Hand Tools

Steels and their places
Response To:
Yuck ()

Patrick Chase
I still think Steels With Carbides (tm) have their place in modern toolmaking and even hand-tool making.

HCS is very homogeneous, and that makes it very chip-resistant when hardened as for Western tools. That in turn enables use of low edge angles as in a straight razor and provides fairly "graceful" failure characteristics in general (provided it doesn't fold).

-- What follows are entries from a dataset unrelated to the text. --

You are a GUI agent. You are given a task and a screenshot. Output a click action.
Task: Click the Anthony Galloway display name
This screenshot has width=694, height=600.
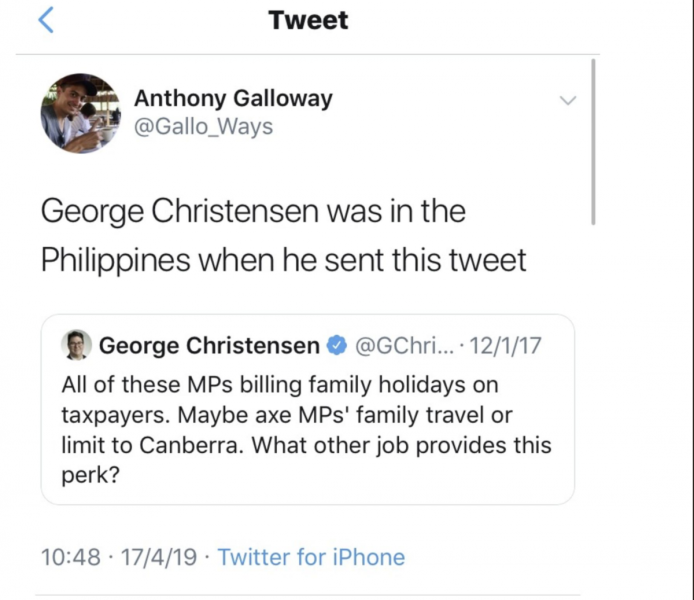233,98
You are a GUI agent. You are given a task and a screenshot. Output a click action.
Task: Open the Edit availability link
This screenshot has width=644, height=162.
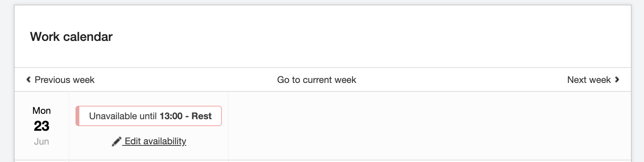point(155,141)
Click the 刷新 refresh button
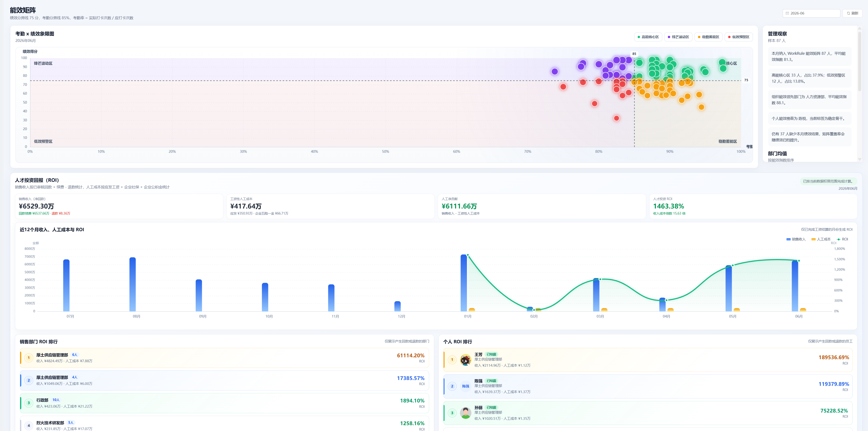This screenshot has width=868, height=431. (x=852, y=13)
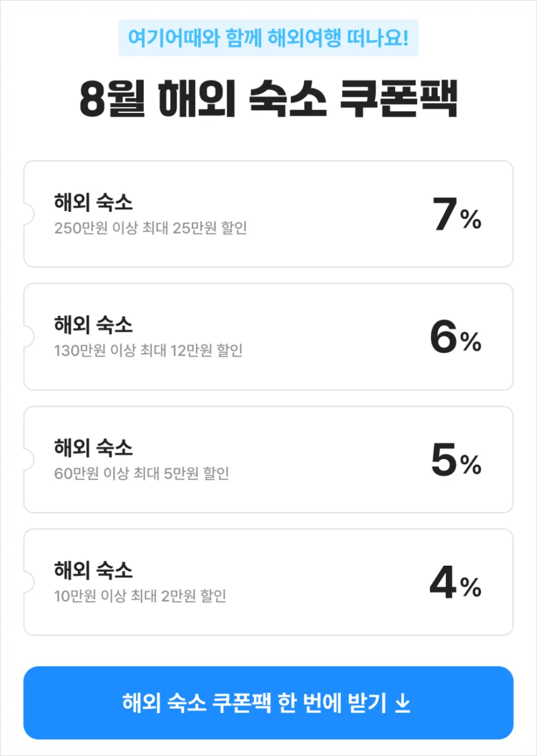Click the download arrow icon on blue button
This screenshot has height=756, width=537.
point(402,703)
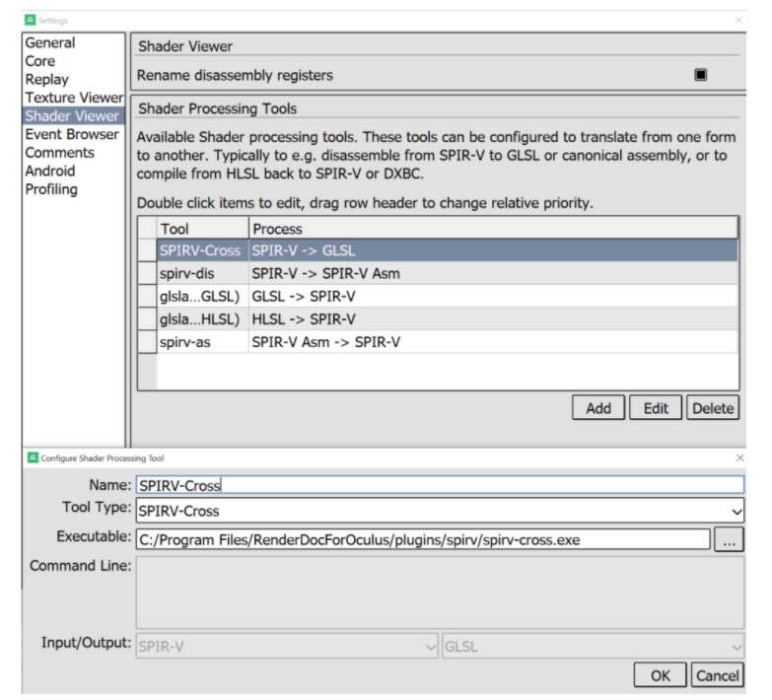Select the Event Browser settings category
Image resolution: width=772 pixels, height=700 pixels.
click(72, 134)
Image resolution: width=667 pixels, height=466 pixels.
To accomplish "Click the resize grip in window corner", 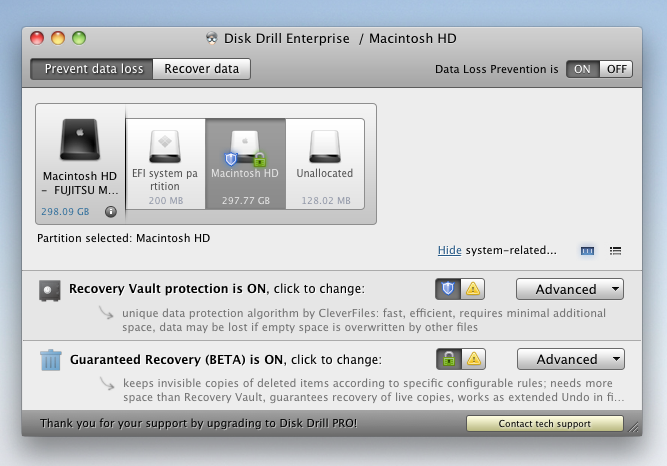I will tap(633, 428).
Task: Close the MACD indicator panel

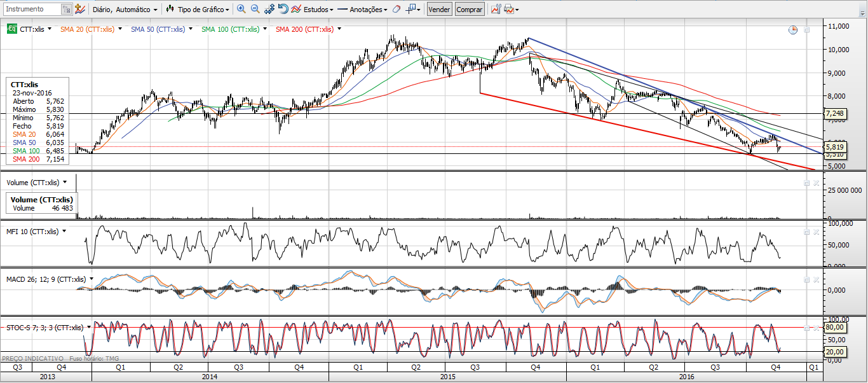Action: (x=816, y=280)
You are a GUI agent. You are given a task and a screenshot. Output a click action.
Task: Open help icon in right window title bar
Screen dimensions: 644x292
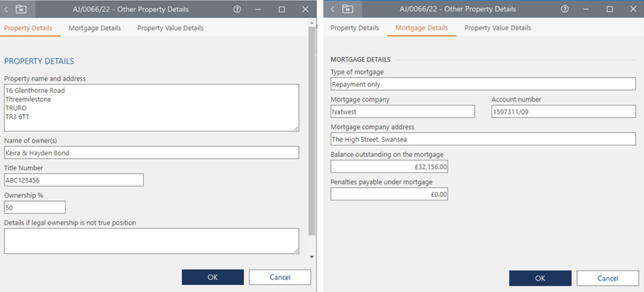(565, 9)
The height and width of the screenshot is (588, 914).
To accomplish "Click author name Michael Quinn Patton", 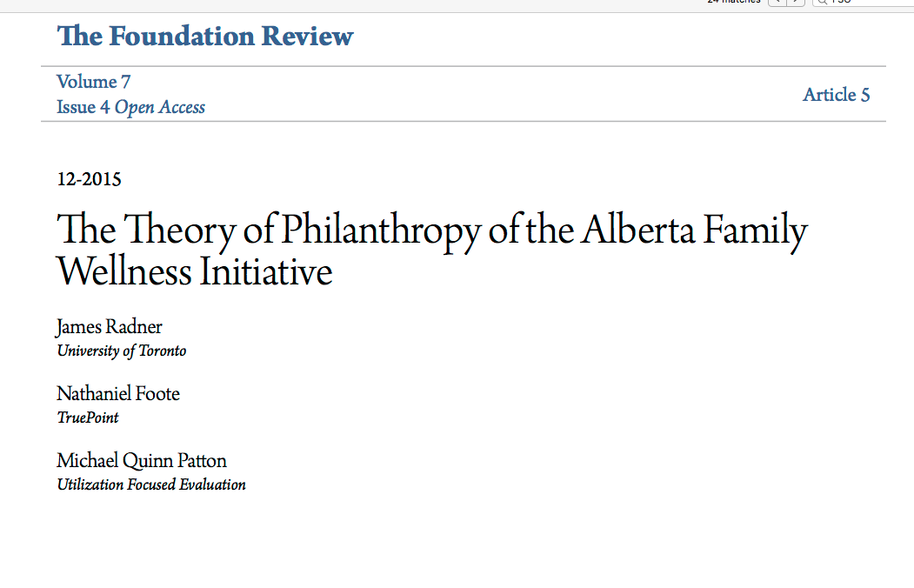I will pos(142,460).
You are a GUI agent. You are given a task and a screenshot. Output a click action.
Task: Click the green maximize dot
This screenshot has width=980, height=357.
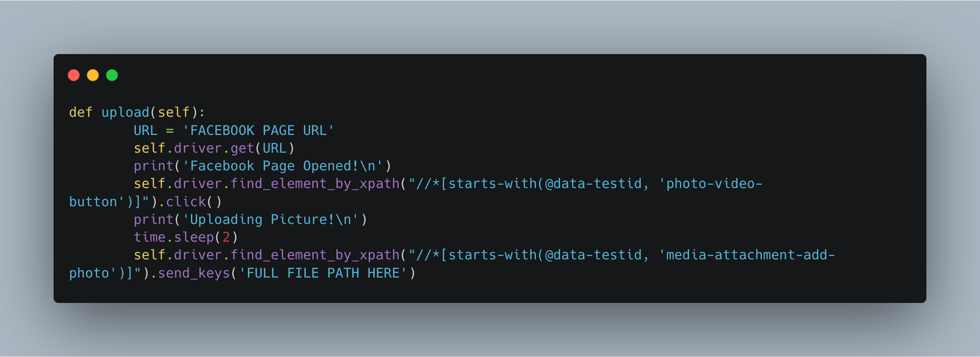coord(112,75)
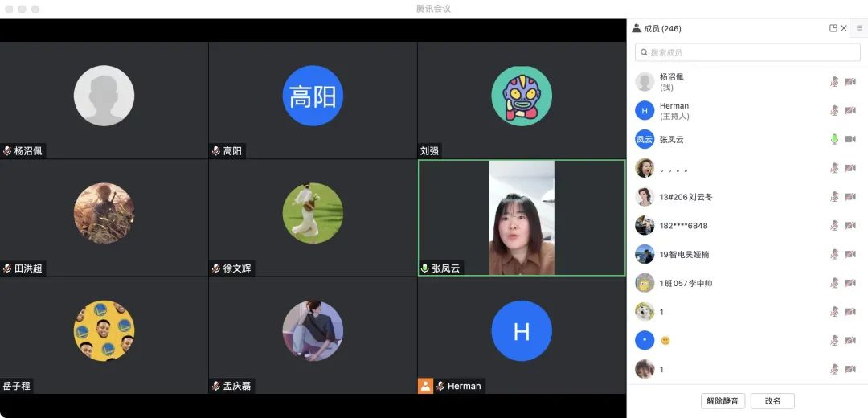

Adding some harder carbides adds abrasion resistance, though with the caveat that that resistance only really "kicks in" once the surrounding matrix has eroded to the point where the carbides are slightly exposed. How sharp an edge you can hold therefore depends on the grain structure of the steel, and the effect is much worse at lower edge angles. I'm personally not a huge A2 user (nor have I ever been) because I think that its abrasion resistance advantages mostly manifest themselves when/if you allow the blade to dull excessively. When I do use A2 I always hone to at least 35 deg, to minimize that penalty. I think that the newer PM steels largely avoid that trap by having much finer microstructure, though.

I acknowledge your point that abrasion resistance needs to be balanced against ease/quickness of honing (a tool that lasts 2X as long between sharpenings adds no value if it takes >2X longer to sharpen) but I still think that steels like PM-V11 are very workable.